The season of Lent became more deeply significant to me in 2014.

Most folks who read my reflections know that, on Ash Wednesday of that year (March 5), I began treatment for recently-diagnosed Multiple Myeloma. The insidious cancer itself, the powerful drugs I’ve taken to counteract it, a harrowing stem-cell transplant, the intense pain I’ve felt, and the myriad physical and psychic changes I’ve undergone are teaching me a great deal about what really matters, about limits, about suffering, and about death. They’re Lenten lessons.

For many reasons, the lessons are difficult.

The disease is unpredictable, new treatments are emerging, and life-expectancy is hard to forecast. The not-knowing has chafed against my (unhealthy) need for control.

I’m capable of distracting myself from the rock-hard realities of persistent pain and pervasive fatigue; that kind of distraction means I regularly reenroll in remedial and tutorial sessions.

And, there are times when I resent the assignments, since they are all, despite superficial variations, exercises in memento mori (“remember death”; reflect on mortality).

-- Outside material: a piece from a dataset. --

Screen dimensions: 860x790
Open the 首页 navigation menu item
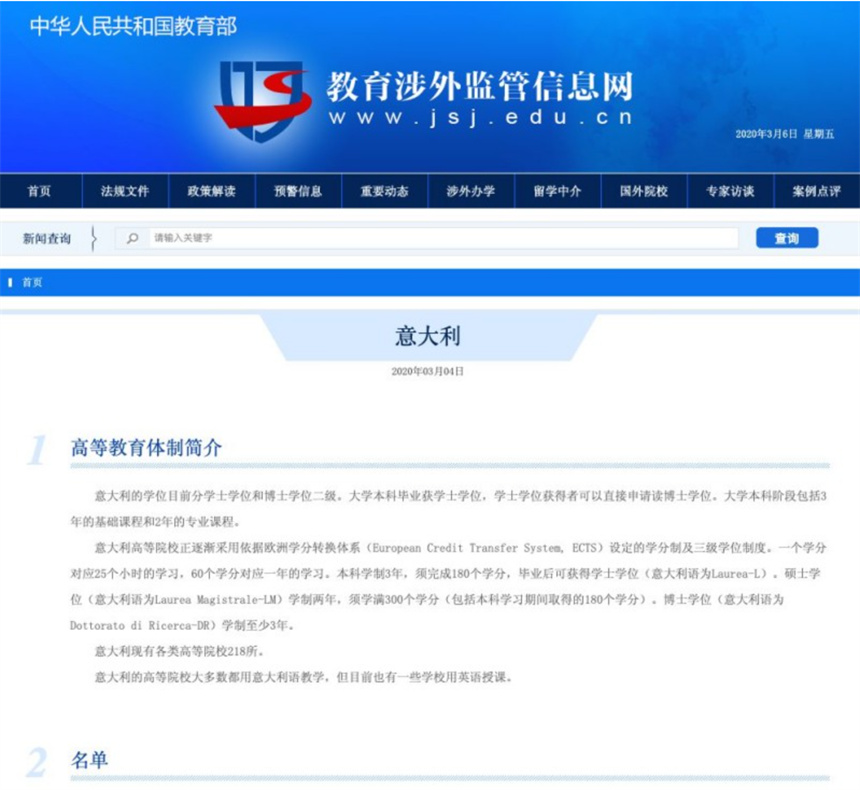[x=39, y=191]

The resentment sometimes threatens, but doesn’t cancel, my gratitude. I’m thankful for so many things.

When I was diagnosed, the median survival rate hovered around five years, and I’ve got good reasons to think that, four years in, I’m going to beat that median.

I have a lot of pain, but I remain physically active.

In the university classroom and in temporary ministry opportunities, I’ve found new expressions of my calling.

I don’t carry the weighty pressures that come with being the central leader of a largish institution. I have plenty of meetings to attend, but far, far fewer than before; and, most of the time, I sit in the back of the room. The agenda isn’t mine to manage.

I’m able to be home more often.

When my mind is clearer and my heart is more centered than they occasionally are, I’m also grateful for the repeated reminders of mortality. Those reminders give me glimpses of a radical freedom, a freedom that comes from the realization that, most of the things about which I fret, fuss, and feel frustration don’t matter much—or at all. Since they will evaporate with my last breath, why not release them sooner? 

Death is the last limit; it’s life’s definitive last “No.” Though there are surely things to apologize for and make right before death, there’s no apologizing for death itself and there’s no explaining the “no” that it says to us. Why, then, do I continue to feel apologetic about the present limits I must accept? And, why do I think that saying a wise and considered “no” is something I have to explain?

Those questions appear on my “final exam”; answering them is a cumulative assignment. I don’t know when it’s due, but the assignment came in Lent. The sooner I get it done, the better the rest of life will be.  And, when I turn it in, it will be Easter, always.